This tweet by Elon Musk caught my attention:
“The axiomatic error undermining much of Western Civilization is ‘weak makes right’.
If someone accepts, explicitly or implicitly, that the oppressed are always the good guys, then the natural conclusion is that the strong are the bad guys.”
This seems to explain how so many are currently supporting Hamas, and its terrorist tactics, against Israel.
But given this example, it is not exactly “might makes wrong.” Israel is not that mighty: pitched against Hamas alone, it is more powerful, but the broader reality is that Israel is a small state surrounded by much larger enemies. Hamas sought to provoke a larger conflagration, and simply lost that gamble, so far.
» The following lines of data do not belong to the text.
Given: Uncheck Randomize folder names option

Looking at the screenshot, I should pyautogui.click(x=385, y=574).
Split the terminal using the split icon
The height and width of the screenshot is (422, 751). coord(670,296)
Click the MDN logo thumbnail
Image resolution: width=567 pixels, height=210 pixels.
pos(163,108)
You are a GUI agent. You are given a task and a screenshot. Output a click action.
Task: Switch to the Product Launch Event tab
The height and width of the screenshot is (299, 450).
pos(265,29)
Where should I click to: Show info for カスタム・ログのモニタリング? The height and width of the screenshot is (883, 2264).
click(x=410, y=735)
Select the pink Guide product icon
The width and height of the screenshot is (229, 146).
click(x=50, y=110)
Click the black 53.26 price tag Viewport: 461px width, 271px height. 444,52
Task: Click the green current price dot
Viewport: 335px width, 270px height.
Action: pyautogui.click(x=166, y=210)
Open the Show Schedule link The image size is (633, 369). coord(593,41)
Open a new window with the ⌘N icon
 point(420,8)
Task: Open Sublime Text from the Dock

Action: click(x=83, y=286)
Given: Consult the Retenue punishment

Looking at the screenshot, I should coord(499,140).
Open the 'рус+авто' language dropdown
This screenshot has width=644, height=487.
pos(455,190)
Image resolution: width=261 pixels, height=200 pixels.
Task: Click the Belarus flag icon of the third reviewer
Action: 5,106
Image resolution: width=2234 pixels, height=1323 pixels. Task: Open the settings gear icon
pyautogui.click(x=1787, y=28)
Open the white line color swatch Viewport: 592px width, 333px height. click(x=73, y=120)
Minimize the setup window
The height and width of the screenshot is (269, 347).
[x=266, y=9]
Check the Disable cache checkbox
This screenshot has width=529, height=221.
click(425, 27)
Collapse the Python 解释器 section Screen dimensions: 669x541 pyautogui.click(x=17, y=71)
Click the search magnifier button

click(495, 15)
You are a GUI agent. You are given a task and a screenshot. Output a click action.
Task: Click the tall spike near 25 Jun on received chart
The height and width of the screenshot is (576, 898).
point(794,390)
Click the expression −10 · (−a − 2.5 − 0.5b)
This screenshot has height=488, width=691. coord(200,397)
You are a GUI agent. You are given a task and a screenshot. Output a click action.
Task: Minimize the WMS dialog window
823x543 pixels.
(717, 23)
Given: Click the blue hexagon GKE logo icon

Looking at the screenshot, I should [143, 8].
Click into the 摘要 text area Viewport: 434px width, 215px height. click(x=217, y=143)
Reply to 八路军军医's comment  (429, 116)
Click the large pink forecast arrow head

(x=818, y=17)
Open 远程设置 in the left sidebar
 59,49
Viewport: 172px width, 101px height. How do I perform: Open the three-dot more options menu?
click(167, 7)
So it is mot quite that Israel is more powerful. The precise formula seems rather “success makes wrong,” and “failure makes right.”
One persecutes the Jews, for example, not because they are powerful. They are still always and everywhere a vulnerable minority. It is because they are, individually, more successful.
Such a formula is obviously destructive to the common good. If all success is condemned and punished, everything will fail in time.
There is a kernel of righteousness in the “weak makes right” argument. Those who crave power are more likely to achieve power. Those who crave wealth are more likely to achieve wealth. And these are vices. Accordingly, it stands to reason that the rich and powerful are more likely to be immoral, as a group, than the poor. Hence the Beatitudes: “blessed are the poor in spirit…”
However, assuming that someone is immoral because they are rich and powerful, or moral because they are poor and weak, is prejudice. As Musk goes on to say, this is no substitute for making moral judgements.
Cain killed Abel because he was more successful. God did not exempt the poor in Sodom and Gomorrah, or Nineveh, or Canaan.
Those supporting without question the notion that “weak makes right” are simply possessed by the vice of envy.